Each of Future’s past half-dozen releases has been a minor variation on the same template, but EVOL is gripping where Purple Reign was merely serviceable. The album’s cover shows a blackened, smouldering bouquet of roses, and each song is devoted to a sordid, loveless mood: Future isn’t just Southern gothic (he’s from Atlanta, Georgia), he’s gothic like a 19th-century nightmare. “Turn a five-star hotel to a traphouse,” he raps on ‘Low Life’. “Flood my cross with ice / Getting money my religion.” That’s “ice” as in diamonds, though other allusions come to mind.

‘Low Life’ is a collaboration with (wouldn’t you know it) The Weeknd, and the two performers are well suited – it’s a far better match than Future’s work with Drake, which amounted to less than the sum of its parts. Like all of Future’s best songs, ‘Low Life’ is repellently nihilistic and mesmeric in equal portions; the casual misogyny is an excess, but the music is so perfectly spare and cold.
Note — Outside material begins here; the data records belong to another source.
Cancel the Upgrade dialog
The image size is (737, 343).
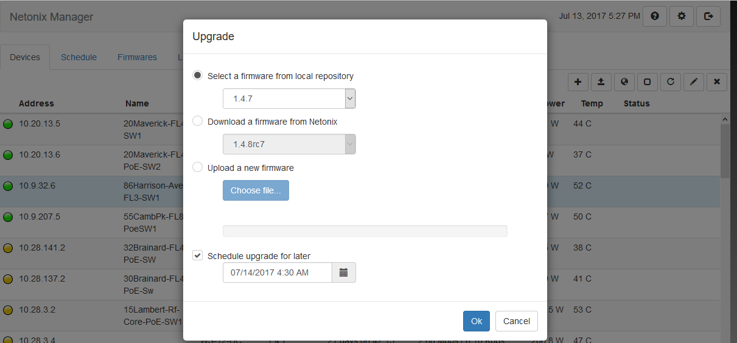pyautogui.click(x=516, y=321)
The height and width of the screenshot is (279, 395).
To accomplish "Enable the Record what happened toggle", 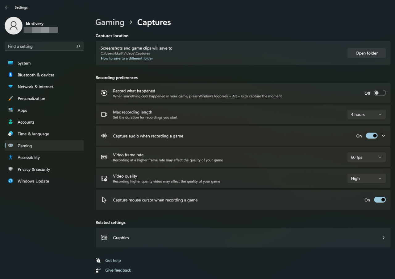I will (x=380, y=93).
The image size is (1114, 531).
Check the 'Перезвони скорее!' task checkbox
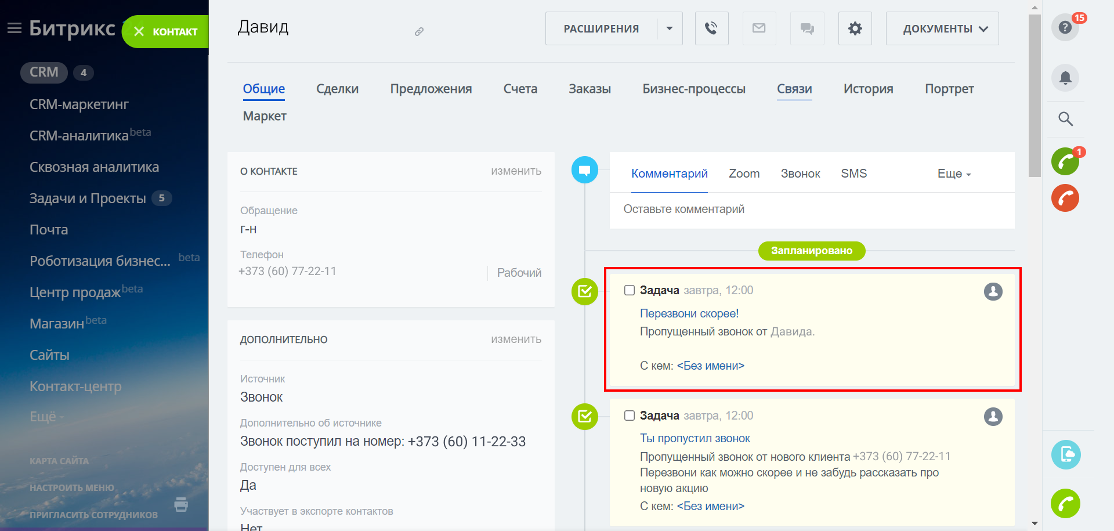click(629, 290)
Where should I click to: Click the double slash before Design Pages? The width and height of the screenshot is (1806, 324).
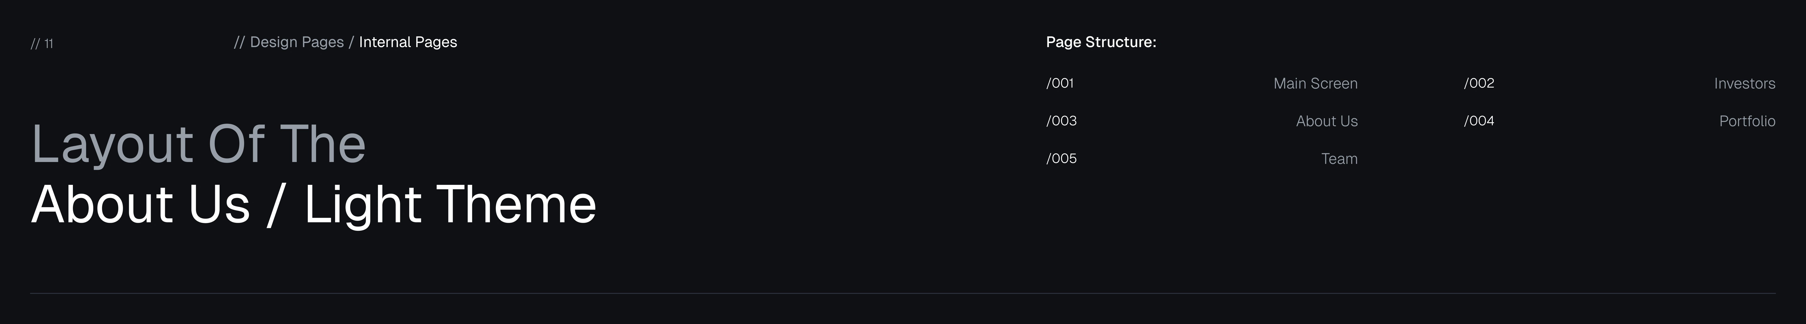coord(239,42)
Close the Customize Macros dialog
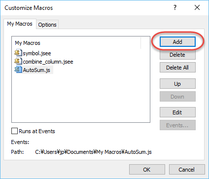The height and width of the screenshot is (179, 209). (197, 7)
“I sit at the throne, I sit at the throne / You niggas ain’t nothin’ but some clones,” boasts Future on ‘Ain’t No Time’, EVOL’s opening track. The egocentrism is unpleasant, though it’s hardly exceptional, either in the rap world or outside of it. And it’s difficult to laugh at. If Drake is a court jester of self-absorption, then Future is the moody prince. (And, as per the punning title of Purple Reign, a moodier, nastier Prince.) It’s a high and lonely perch, and he sounds like he’s freefalling.

Anwen Crawford

Anwen Crawford was The Monthly’s music critic from 2013–21.